-------- Record excerpts

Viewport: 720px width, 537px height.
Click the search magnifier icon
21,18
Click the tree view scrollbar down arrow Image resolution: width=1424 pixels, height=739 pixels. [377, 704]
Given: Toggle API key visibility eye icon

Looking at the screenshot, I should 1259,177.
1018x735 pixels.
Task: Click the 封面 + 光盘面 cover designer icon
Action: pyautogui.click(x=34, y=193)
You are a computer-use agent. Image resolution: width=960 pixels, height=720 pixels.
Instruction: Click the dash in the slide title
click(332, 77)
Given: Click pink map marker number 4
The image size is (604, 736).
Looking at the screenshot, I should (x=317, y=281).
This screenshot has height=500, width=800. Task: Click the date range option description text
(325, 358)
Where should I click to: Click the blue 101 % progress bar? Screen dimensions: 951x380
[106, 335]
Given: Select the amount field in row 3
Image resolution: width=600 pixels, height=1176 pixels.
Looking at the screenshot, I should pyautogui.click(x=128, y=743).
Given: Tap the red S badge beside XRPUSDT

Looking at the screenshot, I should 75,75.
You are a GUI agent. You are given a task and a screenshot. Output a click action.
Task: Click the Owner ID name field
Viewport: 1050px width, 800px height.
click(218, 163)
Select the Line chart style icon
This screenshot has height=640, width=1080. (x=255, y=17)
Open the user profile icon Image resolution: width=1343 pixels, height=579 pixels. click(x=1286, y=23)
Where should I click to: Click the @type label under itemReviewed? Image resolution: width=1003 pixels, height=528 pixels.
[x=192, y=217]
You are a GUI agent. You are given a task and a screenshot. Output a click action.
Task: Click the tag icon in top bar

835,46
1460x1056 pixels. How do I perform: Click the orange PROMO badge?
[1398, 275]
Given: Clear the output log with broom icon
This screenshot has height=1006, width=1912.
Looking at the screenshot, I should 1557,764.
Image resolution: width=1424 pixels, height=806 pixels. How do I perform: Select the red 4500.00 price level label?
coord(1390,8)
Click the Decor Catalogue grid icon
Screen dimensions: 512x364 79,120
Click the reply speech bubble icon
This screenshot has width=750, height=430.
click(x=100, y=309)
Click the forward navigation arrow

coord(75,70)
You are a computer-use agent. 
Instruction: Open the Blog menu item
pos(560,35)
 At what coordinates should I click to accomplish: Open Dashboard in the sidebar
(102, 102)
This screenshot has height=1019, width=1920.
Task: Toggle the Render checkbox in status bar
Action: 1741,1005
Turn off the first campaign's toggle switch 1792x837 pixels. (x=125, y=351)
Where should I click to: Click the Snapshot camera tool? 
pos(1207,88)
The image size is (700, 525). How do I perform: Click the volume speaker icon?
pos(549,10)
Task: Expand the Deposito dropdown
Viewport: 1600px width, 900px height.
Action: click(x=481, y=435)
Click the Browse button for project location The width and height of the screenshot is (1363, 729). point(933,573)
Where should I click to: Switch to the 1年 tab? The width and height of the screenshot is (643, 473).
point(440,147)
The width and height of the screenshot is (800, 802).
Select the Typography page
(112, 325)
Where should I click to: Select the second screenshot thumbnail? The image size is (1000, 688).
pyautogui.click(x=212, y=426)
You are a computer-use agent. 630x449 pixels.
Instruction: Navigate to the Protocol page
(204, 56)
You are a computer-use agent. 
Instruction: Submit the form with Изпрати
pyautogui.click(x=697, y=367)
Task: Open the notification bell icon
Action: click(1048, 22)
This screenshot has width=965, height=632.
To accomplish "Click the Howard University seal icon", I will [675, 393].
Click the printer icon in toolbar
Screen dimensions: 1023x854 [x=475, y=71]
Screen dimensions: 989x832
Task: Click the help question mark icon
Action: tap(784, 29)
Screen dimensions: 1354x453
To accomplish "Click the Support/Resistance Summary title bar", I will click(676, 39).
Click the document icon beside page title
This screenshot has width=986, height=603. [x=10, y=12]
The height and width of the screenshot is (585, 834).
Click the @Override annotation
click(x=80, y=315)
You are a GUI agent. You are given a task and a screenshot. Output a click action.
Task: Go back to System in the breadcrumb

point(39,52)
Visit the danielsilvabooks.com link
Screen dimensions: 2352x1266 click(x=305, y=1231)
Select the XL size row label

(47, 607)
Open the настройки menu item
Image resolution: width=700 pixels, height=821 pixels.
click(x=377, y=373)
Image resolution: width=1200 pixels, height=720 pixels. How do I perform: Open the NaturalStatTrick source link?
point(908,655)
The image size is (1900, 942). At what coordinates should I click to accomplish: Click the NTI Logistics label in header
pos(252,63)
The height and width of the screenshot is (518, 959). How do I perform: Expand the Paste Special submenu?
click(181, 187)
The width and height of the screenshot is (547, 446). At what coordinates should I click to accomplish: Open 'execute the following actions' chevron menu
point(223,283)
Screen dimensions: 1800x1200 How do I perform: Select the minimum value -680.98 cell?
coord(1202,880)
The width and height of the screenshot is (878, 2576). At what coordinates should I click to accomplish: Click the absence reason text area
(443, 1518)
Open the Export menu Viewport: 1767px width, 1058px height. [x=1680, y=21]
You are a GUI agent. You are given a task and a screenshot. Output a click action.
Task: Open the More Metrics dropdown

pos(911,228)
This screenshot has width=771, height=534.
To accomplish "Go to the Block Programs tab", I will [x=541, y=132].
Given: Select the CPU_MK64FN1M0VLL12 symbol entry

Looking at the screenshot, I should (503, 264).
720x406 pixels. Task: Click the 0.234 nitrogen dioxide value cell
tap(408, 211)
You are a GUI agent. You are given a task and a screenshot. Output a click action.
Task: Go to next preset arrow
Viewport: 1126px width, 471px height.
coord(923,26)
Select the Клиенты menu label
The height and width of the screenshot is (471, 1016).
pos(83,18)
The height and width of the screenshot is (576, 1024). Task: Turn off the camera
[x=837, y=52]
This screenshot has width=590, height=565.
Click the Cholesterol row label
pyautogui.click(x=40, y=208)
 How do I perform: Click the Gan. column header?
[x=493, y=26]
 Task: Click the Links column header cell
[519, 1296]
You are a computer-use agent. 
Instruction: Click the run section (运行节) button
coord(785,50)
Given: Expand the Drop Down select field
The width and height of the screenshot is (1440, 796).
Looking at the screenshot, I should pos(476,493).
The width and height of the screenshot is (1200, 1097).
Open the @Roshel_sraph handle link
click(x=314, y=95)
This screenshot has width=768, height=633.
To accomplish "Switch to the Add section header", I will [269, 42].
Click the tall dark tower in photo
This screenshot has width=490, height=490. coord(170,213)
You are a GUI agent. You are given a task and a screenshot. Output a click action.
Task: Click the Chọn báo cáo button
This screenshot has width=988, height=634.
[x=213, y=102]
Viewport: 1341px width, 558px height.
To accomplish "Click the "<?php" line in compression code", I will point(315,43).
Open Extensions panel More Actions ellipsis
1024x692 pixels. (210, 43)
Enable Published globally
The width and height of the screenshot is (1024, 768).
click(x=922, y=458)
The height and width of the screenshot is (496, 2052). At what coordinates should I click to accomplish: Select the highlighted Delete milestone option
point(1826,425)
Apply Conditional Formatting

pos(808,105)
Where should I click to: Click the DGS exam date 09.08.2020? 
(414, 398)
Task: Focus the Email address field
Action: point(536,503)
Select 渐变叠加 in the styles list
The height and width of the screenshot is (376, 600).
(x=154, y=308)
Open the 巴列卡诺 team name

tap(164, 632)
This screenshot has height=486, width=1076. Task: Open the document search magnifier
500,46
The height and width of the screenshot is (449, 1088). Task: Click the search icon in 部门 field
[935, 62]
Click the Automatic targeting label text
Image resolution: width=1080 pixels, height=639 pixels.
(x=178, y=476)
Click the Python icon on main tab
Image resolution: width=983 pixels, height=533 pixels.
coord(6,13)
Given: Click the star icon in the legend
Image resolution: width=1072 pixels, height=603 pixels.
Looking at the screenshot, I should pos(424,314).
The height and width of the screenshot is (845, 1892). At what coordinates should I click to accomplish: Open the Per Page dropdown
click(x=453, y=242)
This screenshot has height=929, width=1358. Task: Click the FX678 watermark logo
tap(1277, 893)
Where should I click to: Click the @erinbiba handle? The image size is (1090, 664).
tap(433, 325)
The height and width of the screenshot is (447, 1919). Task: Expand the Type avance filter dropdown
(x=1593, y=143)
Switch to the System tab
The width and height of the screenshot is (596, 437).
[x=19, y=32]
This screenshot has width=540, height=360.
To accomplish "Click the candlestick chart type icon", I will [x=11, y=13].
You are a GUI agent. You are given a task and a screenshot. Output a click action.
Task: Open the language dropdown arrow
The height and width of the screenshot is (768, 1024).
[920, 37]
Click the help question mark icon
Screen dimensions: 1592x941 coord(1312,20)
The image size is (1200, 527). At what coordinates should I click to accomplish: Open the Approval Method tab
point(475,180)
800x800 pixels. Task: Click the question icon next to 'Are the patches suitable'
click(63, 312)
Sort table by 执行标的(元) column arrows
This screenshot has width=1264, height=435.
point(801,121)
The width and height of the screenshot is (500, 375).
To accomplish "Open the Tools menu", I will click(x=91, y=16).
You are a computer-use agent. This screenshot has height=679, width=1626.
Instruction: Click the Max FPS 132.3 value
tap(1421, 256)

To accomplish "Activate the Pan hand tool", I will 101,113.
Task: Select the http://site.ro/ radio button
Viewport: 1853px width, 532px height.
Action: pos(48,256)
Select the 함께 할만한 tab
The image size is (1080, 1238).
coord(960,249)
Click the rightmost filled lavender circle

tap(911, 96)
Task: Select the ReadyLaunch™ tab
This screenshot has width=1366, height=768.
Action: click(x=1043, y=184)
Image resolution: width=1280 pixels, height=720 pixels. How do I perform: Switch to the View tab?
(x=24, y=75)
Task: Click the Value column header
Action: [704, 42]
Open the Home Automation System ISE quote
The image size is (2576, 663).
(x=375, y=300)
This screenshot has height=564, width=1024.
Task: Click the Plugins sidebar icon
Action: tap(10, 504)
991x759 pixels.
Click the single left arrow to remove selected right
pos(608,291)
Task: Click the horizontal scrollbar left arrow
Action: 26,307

----------------

Exercise
Once you reach the line with "The height and width of the screenshot is (768, 1024)." in the data above, copy it and every line after it exactly, up to and including the line with "Select the 함께 할만한 tab".

Output of the exercise
The height and width of the screenshot is (768, 1024).
[920, 37]
Click the help question mark icon
Screen dimensions: 1592x941 coord(1312,20)
The image size is (1200, 527). At what coordinates should I click to accomplish: Open the Approval Method tab
point(475,180)
800x800 pixels. Task: Click the question icon next to 'Are the patches suitable'
click(63, 312)
Sort table by 执行标的(元) column arrows
This screenshot has width=1264, height=435.
point(801,121)
The width and height of the screenshot is (500, 375).
To accomplish "Open the Tools menu", I will click(x=91, y=16).
You are a computer-use agent. This screenshot has height=679, width=1626.
Instruction: Click the Max FPS 132.3 value
tap(1421, 256)

To accomplish "Activate the Pan hand tool", I will 101,113.
Task: Select the http://site.ro/ radio button
Viewport: 1853px width, 532px height.
Action: pos(48,256)
Select the 함께 할만한 tab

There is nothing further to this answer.